Jean-Auguste-Dominique Ingres: Venere Anadiomene
Sull’opera: “Venere anadiomene” è un dipinto autografo di Ingres realizzato con tecnica a olio su tela probabilmente nel 1808 (rielaborato nel corso degli anni fino al 1848), misura 162,8 x 92 cm. ed è custodito nel Musée Condé a Cantilly.
Sulla tela compare la scritta “J. Ingres Faciebat 1808 et 1848”, che sta ad indicare l’anno in cui fu compiuta la prima stesura e l’anno della definitiva realizzazione. Non si può certamente pensare che l’elaborazione sia avvenuta per gradi nell’arco di quarant’anni ma, verosimilmente, la data 1848 è da interpretare come a ridosso di una corposa stesura. Tuttavia ci sono stati altri interventi intermedi, uno fra i quali nel 1821 a Firenze.
L’opera fu iniziata in previsione d’un “envoi de Rome’, impostata secondo le normali regole accademiche, e rimase per il periodo 1808-48 allo stato di abbozzo, sia pure con interventi differenziati nel tempo, per essere portata a compimento (un primo compimento!), su commissione di de Pastoret (1821) e di Le Blanc (1823, seconda rifinitura).
Come ci indica la seconda data, scritta sulla tela, l’opera ebbe un’ulteriore rielaborazione – a Parigi nel 1848 – per B. Delessert. Alcuni critici parlano, impropriamente, di Fr. Reiset, al quale effettivamente la tela andò, poco dopo, entro lo stesso anno. Nel 1879 il dipinto, insieme a tutta la collezione di Reiset, pervenne a Enrico Eugenio Filippo Luigi d’Orléans duca, d’Aumale (Parigi, 1822 – Giardinello, 1897).
Si conoscono le fonti iconografiche: la più significativa è la “Venere de’ Medici” (statua greca ellenistica in marmo), con particolari delle Veneri caste (almeno nella prima stesura, come testimonia un disegno custodito nel Musée di Montauban), dove tra l’altro – secondo Alazard – potrebbero essere intervenute altre idee affini alla “Nascita di Venere” di Sandro Botticelli, probabilmente ammirata da Ingres durante il suo passaggio, 1805, a Firenze.

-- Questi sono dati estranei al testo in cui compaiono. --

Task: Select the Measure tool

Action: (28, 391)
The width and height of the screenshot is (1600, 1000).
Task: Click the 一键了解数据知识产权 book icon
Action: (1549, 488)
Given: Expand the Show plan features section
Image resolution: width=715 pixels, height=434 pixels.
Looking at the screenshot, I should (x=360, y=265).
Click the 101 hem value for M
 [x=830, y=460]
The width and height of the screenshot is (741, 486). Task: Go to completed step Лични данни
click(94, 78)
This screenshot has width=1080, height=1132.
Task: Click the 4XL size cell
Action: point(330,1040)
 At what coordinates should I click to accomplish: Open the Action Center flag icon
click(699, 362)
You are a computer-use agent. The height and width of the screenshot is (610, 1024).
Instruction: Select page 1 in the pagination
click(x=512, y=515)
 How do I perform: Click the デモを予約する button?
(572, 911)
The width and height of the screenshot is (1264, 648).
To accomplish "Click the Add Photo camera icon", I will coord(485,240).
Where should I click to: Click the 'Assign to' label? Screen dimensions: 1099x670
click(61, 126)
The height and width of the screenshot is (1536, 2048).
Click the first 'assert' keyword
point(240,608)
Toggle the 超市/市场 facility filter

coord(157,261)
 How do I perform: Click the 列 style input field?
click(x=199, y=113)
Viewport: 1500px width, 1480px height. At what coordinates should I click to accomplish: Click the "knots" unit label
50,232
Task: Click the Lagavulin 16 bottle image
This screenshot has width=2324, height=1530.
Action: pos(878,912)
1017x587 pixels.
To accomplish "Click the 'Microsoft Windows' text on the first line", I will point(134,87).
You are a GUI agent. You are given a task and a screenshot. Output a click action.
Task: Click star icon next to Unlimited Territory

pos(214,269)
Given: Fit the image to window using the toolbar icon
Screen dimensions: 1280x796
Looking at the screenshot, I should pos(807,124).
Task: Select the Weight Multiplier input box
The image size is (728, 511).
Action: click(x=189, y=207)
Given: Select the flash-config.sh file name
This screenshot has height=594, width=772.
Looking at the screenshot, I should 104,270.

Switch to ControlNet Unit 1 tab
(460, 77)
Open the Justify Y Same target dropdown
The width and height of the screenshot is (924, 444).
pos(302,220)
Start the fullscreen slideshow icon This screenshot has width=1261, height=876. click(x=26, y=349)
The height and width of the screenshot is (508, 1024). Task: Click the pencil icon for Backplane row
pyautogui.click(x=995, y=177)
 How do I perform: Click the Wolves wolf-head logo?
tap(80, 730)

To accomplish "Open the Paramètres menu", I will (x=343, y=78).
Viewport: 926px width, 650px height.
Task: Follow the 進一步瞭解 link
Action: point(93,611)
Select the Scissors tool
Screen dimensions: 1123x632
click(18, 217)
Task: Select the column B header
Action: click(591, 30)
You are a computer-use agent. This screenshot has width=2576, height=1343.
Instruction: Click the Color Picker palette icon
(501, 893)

Nel corso di questi quaranta anni l’artista modificò anche la struttura cromatica.
A proposito della trasformazione dei valori coloristici, Amaury-Duval, nel 1825, scriveva: “Le ciel était d’un ton bleuâtre plutot que bleu: toute la figure avait cet aspect si attrayant de l’ébauche, les Amnours a peine indiqués, mais charmants …” e poi continuando con, con palese amarezza: “Depuis, qu’est-il arrivé? Aujourd’hui, le ciel est d’un bleu foncé, presque noir, sur lequel Venus se détache en lumière vive, et, quand je l’ai vue pour la première fois, le passage du ton du ciel à celui de la figure était a peine sensible. M. Ingres avait-il perdu cette naïveté qu’il me vantait, lorsqu’il acheva ce tableau commencé dans sa jeunesse?”.